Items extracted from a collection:
━━━━━━━━━━━━━━━━━━━━━━━━━━━━━━
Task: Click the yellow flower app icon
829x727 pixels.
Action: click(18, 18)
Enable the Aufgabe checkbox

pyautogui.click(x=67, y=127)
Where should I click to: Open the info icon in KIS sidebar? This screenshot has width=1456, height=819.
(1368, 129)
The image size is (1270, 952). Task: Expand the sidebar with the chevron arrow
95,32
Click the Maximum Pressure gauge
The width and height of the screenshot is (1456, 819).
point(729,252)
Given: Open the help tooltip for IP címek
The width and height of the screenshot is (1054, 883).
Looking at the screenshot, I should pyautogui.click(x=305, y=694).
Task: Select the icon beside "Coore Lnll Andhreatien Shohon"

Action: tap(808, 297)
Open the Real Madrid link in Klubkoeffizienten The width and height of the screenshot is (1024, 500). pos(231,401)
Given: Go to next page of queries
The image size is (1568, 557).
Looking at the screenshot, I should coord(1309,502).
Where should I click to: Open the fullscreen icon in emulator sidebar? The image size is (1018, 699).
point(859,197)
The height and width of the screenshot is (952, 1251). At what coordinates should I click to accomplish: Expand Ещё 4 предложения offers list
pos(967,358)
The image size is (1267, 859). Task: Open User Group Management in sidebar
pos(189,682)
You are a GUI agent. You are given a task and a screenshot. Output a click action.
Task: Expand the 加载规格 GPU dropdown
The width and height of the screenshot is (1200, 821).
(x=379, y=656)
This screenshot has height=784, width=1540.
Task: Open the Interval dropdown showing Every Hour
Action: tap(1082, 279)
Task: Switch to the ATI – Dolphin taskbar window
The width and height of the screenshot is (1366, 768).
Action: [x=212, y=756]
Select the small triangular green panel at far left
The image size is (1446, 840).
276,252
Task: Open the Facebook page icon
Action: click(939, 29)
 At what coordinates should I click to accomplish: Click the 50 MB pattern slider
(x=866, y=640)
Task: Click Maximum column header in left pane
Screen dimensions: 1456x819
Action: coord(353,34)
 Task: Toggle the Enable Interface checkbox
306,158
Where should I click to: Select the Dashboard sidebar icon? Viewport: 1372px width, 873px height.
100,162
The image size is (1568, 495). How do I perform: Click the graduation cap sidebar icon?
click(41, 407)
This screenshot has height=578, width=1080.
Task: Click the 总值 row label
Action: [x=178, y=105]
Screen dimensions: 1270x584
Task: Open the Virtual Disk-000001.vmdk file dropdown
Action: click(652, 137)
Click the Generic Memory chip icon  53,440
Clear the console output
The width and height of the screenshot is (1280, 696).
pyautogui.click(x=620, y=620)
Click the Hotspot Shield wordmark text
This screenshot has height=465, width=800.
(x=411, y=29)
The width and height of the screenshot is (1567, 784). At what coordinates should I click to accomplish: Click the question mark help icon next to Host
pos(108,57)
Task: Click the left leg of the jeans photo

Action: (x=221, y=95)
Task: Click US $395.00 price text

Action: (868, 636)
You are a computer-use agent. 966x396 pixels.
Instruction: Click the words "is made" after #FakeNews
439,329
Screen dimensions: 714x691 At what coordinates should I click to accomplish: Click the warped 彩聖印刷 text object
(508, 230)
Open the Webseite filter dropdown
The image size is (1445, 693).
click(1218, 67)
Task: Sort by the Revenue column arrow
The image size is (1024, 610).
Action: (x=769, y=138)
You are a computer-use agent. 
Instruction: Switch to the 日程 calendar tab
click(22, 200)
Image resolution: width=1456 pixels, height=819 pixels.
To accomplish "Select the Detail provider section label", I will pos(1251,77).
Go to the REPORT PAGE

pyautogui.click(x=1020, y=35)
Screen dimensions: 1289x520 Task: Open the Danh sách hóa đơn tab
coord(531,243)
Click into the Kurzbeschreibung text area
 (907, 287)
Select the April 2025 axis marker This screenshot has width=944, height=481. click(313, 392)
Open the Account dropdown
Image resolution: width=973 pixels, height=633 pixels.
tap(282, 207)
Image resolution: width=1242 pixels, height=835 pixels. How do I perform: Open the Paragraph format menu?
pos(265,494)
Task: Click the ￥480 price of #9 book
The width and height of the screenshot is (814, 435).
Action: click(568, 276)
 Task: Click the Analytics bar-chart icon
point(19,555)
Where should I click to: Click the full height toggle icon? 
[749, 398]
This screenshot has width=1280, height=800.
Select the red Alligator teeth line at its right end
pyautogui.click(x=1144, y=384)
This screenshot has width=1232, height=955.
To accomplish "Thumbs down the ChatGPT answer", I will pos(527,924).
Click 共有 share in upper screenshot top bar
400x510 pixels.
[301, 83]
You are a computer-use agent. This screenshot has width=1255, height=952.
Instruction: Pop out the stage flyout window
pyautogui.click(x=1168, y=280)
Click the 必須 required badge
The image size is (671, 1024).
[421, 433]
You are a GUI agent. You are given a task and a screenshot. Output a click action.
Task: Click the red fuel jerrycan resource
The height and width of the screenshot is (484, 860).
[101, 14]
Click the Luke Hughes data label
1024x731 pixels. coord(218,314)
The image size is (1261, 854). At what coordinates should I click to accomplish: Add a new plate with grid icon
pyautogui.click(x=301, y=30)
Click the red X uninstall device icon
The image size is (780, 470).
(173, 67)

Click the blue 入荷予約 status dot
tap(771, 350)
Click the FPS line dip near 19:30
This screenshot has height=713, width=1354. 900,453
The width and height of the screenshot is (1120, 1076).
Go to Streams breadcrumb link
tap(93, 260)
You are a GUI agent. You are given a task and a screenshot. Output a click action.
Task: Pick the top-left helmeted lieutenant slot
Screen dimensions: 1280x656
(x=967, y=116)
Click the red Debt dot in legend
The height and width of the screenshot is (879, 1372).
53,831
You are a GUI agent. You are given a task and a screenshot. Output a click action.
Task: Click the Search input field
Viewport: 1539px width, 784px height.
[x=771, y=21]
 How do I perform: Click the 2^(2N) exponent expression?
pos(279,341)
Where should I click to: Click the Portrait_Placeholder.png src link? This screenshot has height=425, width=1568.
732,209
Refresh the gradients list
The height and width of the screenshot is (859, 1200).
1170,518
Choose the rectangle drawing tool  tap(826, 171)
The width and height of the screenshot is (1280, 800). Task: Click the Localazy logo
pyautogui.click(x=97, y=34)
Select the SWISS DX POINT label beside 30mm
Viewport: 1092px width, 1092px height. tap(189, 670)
━━━━━━━━━━━━━━━━━━━━━━━━━━━━━━
» **Direction**:
Copy every item above verbatim, line for line.

» **Output for this exercise**:
Task: Click the yellow flower app icon
829x727 pixels.
Action: click(18, 18)
Enable the Aufgabe checkbox

pyautogui.click(x=67, y=127)
Where should I click to: Open the info icon in KIS sidebar? This screenshot has width=1456, height=819.
(1368, 129)
The image size is (1270, 952). Task: Expand the sidebar with the chevron arrow
95,32
Click the Maximum Pressure gauge
The width and height of the screenshot is (1456, 819).
point(729,252)
Given: Open the help tooltip for IP címek
The width and height of the screenshot is (1054, 883).
Looking at the screenshot, I should pyautogui.click(x=305, y=694).
Task: Select the icon beside "Coore Lnll Andhreatien Shohon"

Action: tap(808, 297)
Open the Real Madrid link in Klubkoeffizienten The width and height of the screenshot is (1024, 500). pos(231,401)
Given: Go to next page of queries
The image size is (1568, 557).
Looking at the screenshot, I should coord(1309,502).
Where should I click to: Open the fullscreen icon in emulator sidebar? The image size is (1018, 699).
point(859,197)
The height and width of the screenshot is (952, 1251). At what coordinates should I click to accomplish: Expand Ещё 4 предложения offers list
pos(967,358)
The image size is (1267, 859). Task: Open User Group Management in sidebar
pos(189,682)
You are a GUI agent. You are given a task and a screenshot. Output a click action.
Task: Expand the 加载规格 GPU dropdown
The width and height of the screenshot is (1200, 821).
(x=379, y=656)
This screenshot has height=784, width=1540.
Task: Open the Interval dropdown showing Every Hour
Action: tap(1082, 279)
Task: Switch to the ATI – Dolphin taskbar window
The width and height of the screenshot is (1366, 768).
Action: [x=212, y=756]
Select the small triangular green panel at far left
The image size is (1446, 840).
276,252
Task: Open the Facebook page icon
Action: click(939, 29)
 At what coordinates should I click to accomplish: Click the 50 MB pattern slider
(x=866, y=640)
Task: Click Maximum column header in left pane
Screen dimensions: 1456x819
Action: coord(353,34)
 Task: Toggle the Enable Interface checkbox
306,158
Where should I click to: Select the Dashboard sidebar icon? Viewport: 1372px width, 873px height.
100,162
The image size is (1568, 495). How do I perform: Click the graduation cap sidebar icon?
click(41, 407)
This screenshot has height=578, width=1080.
Task: Click the 总值 row label
Action: [x=178, y=105]
Screen dimensions: 1270x584
Task: Open the Virtual Disk-000001.vmdk file dropdown
Action: click(652, 137)
Click the Generic Memory chip icon  53,440
Clear the console output
The width and height of the screenshot is (1280, 696).
pyautogui.click(x=620, y=620)
Click the Hotspot Shield wordmark text
This screenshot has height=465, width=800.
(x=411, y=29)
The width and height of the screenshot is (1567, 784). At what coordinates should I click to accomplish: Click the question mark help icon next to Host
pos(108,57)
Task: Click the left leg of the jeans photo

Action: (x=221, y=95)
Task: Click US $395.00 price text

Action: (868, 636)
You are a computer-use agent. 966x396 pixels.
Instruction: Click the words "is made" after #FakeNews
439,329
Screen dimensions: 714x691 At what coordinates should I click to accomplish: Click the warped 彩聖印刷 text object
(508, 230)
Open the Webseite filter dropdown
The image size is (1445, 693).
click(1218, 67)
Task: Sort by the Revenue column arrow
The image size is (1024, 610).
Action: (x=769, y=138)
You are a computer-use agent. 
Instruction: Switch to the 日程 calendar tab
click(22, 200)
Image resolution: width=1456 pixels, height=819 pixels.
To accomplish "Select the Detail provider section label", I will pos(1251,77).
Go to the REPORT PAGE

pyautogui.click(x=1020, y=35)
Screen dimensions: 1289x520 Task: Open the Danh sách hóa đơn tab
coord(531,243)
Click into the Kurzbeschreibung text area
 (907, 287)
Select the April 2025 axis marker This screenshot has width=944, height=481. click(313, 392)
Open the Account dropdown
Image resolution: width=973 pixels, height=633 pixels.
tap(282, 207)
Image resolution: width=1242 pixels, height=835 pixels. How do I perform: Open the Paragraph format menu?
pos(265,494)
Task: Click the ￥480 price of #9 book
The width and height of the screenshot is (814, 435).
Action: click(568, 276)
 Task: Click the Analytics bar-chart icon
point(19,555)
Where should I click to: Click the full height toggle icon? 
[749, 398]
This screenshot has width=1280, height=800.
Select the red Alligator teeth line at its right end
pyautogui.click(x=1144, y=384)
This screenshot has width=1232, height=955.
To accomplish "Thumbs down the ChatGPT answer", I will pos(527,924).
Click 共有 share in upper screenshot top bar
400x510 pixels.
[301, 83]
You are a computer-use agent. This screenshot has width=1255, height=952.
Instruction: Pop out the stage flyout window
pyautogui.click(x=1168, y=280)
Click the 必須 required badge
The image size is (671, 1024).
[421, 433]
You are a GUI agent. You are given a task and a screenshot. Output a click action.
Task: Click the red fuel jerrycan resource
The height and width of the screenshot is (484, 860).
[101, 14]
Click the Luke Hughes data label
1024x731 pixels. coord(218,314)
The image size is (1261, 854). At what coordinates should I click to accomplish: Add a new plate with grid icon
pyautogui.click(x=301, y=30)
Click the red X uninstall device icon
The image size is (780, 470).
(173, 67)

Click the blue 入荷予約 status dot
tap(771, 350)
Click the FPS line dip near 19:30
This screenshot has height=713, width=1354. 900,453
The width and height of the screenshot is (1120, 1076).
Go to Streams breadcrumb link
tap(93, 260)
You are a GUI agent. You are given a task and a screenshot. Output a click action.
Task: Pick the top-left helmeted lieutenant slot
Screen dimensions: 1280x656
(x=967, y=116)
Click the red Debt dot in legend
The height and width of the screenshot is (879, 1372).
53,831
You are a GUI agent. You are given a task and a screenshot. Output a click action.
Task: Click the Search input field
Viewport: 1539px width, 784px height.
[x=771, y=21]
 How do I perform: Click the 2^(2N) exponent expression?
pos(279,341)
Where should I click to: Click the Portrait_Placeholder.png src link? This screenshot has height=425, width=1568.
732,209
Refresh the gradients list
The height and width of the screenshot is (859, 1200).
1170,518
Choose the rectangle drawing tool  tap(826, 171)
The width and height of the screenshot is (1280, 800). Task: Click the Localazy logo
pyautogui.click(x=97, y=34)
Select the SWISS DX POINT label beside 30mm
Viewport: 1092px width, 1092px height. tap(189, 670)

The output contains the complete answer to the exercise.